Le travail à distance et l’auto-coaching
On entend beaucoup parler de l’auto-coaching comme forme pratique de développement personnel sans faire appel à un coach. Pour ma part, je suis venu au travail à distance en partant du constat que je perdais de plus en plus de temps dans les transports pour aller travailler ou rencontrer des clients, des fournisseurs ou simplement des collègues.

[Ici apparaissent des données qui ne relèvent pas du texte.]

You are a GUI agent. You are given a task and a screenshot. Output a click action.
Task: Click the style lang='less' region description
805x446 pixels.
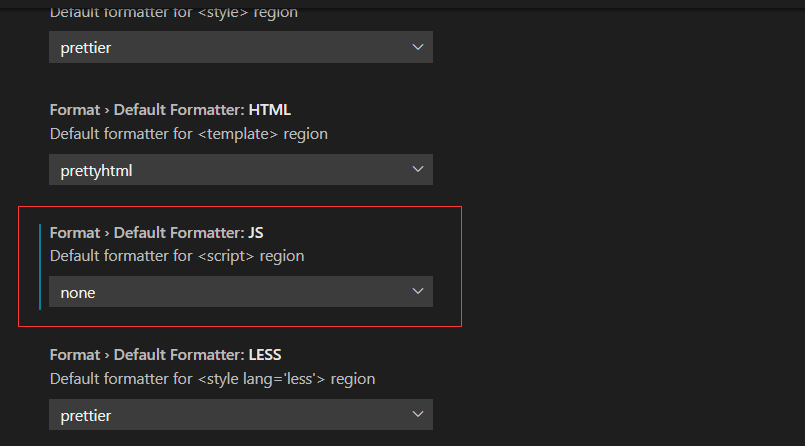click(x=212, y=379)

En regardant mon emploi du temps hebdomadaire, je me suis aperçu que la part du transport atteignait fréquemment 20 heures par semaine et que pour éviter de ne travailler que 35 heures (considérant que je ne compte pas, comme certains les font, le temps de transport comme du temps de travail), j’étais alors obligé d’avoir des journées de 13 à 14 heures. Si je faisais le cumul annuel de mes déplacements, j’arrivais facilement à 3 voire 4 mois perdus dans les transports. Le constat était d’autant plus alarmant que je me déplaçais pour éviter de travailler à distance et que le déplacement m’amenait paradoxalement à travailler à distance avec les collègues qui étaient restés au bureau.
Le fait que les technologies de la mobilité se développaient me donnaient le sentiment de favoriser un chaos organisationnel en donnant l’illusion que l’on pouvait travailler à distance dans les transports, la question de l’utilité du déplacement se posait donc entièrement : si l’on était capable de travailler à distance dans les transports pendant 30 % du temps pourquoi ne l’était-on pas pour les 70 % restants.
J’ai donc posé ma valise, il y a maintenant 3 ans pour devenir plus efficace, c’est à dire pour regagner les 3 à 4 mois perdus dans les transports pour partie à mon travail, pour l’autre partie à ma famille. L’entreprise y a gagné et moi aussi.
Bien sûr, il s’agit d’un effort d’organisation personnel car le travailleur à distance est implicitement libre mais très rapidement les technologies permettent également de le connecter aux autres et d’avoir des règles d’équipe au même titre que le travailleur traditionnel.